Ultrasound Nerve Segmentation using Torchnet

Shubham Jain
July 28, 2016

We believe that deep learning has the ability to revolutionize healthcare. Read our post on deep learning in healthcare to understand where we are headed. Reaching this goal will require contributions from many people, both within and outside of Qure.ai. In this spirit, we want to open-source our work, wherever possible, so that the super-talented global deep learning community can build upon our solutions. In this post, we share our work on segmentation of nerves from the ultrasound images.

Kaggle ultrasound nerve segmentation challenge is one of the high profile challenges hosted on Kaggle. We have used U-net neural network architecture and torchnet package for tackling the challenge and achieved some remarkable results. The repository can be found here.

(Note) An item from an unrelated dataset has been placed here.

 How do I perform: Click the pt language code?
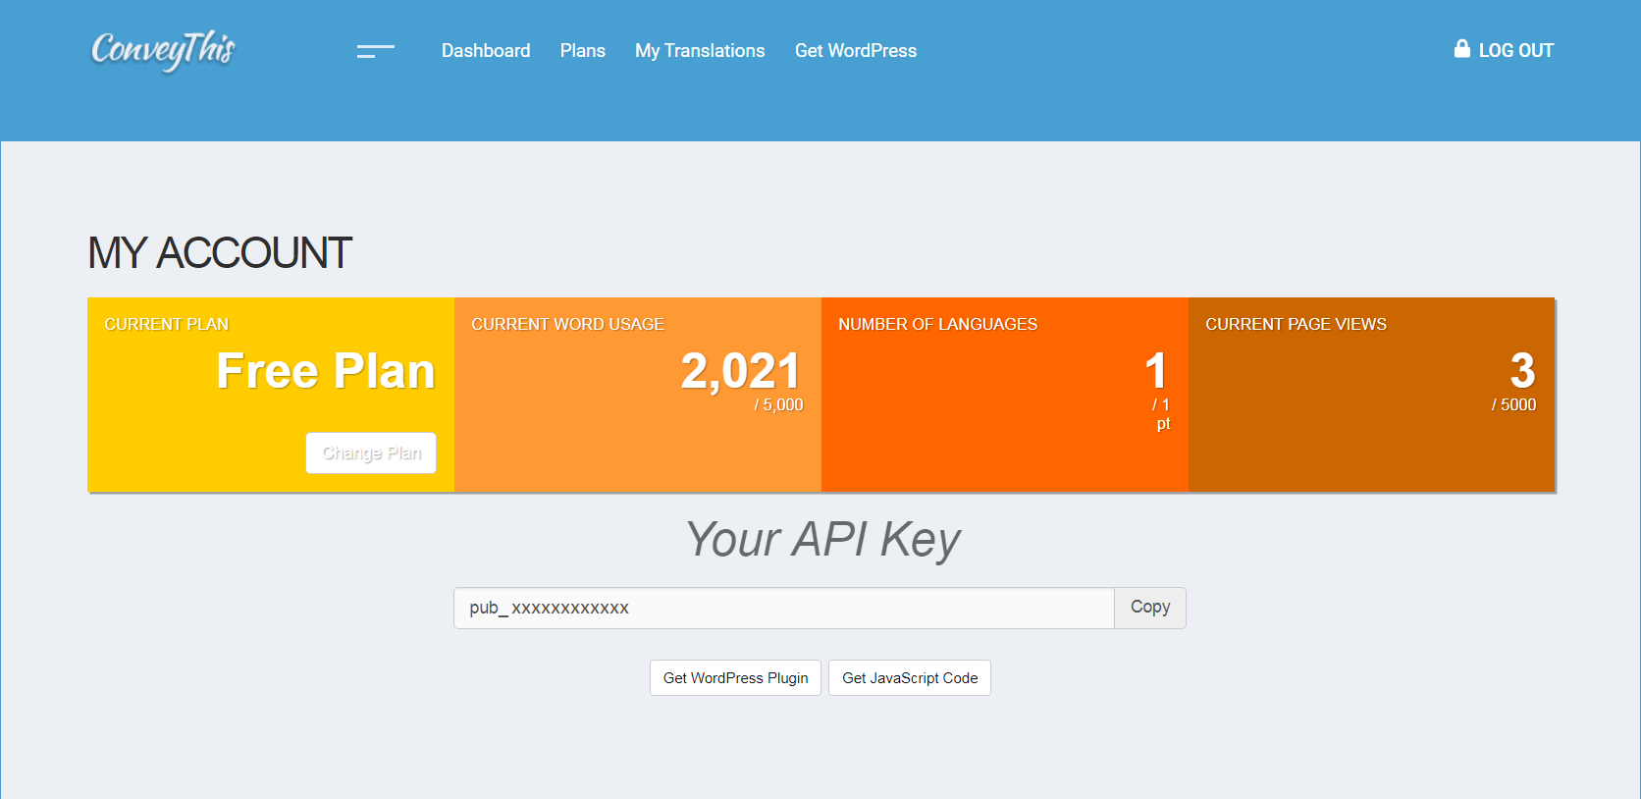[1163, 424]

The challenge in itself is a great learning experience for segmentation problems. Figure below is an example of the image and the mask to predict.

Mask

Requirements

We assume following are installed in your system:

CUDA Environment
Torch-7
Torchnet
Torch Libraries

Cloning Repo

git clone https://github.com/qureai/ultrasound-nerve-segmentation-using-torchnet.git
cd ultrasound-nerve-segmentation-using-torchnet

Dataset Generation

The dataset consists of 5635 training images and their masks, and 5508 testing images. The images are in tiff format, and to be able to load them into lua, we convert then to png format. So firstly we need to setup dataset so that

Train images are in /path/to/train/data/images
Train masks are in /path/to/train/data/masks
Test images are in /path/to/test/data

Now, go to each folder and run the following command, it will generate .png file for each .tif file in the folder. Be patient the procedure takes time.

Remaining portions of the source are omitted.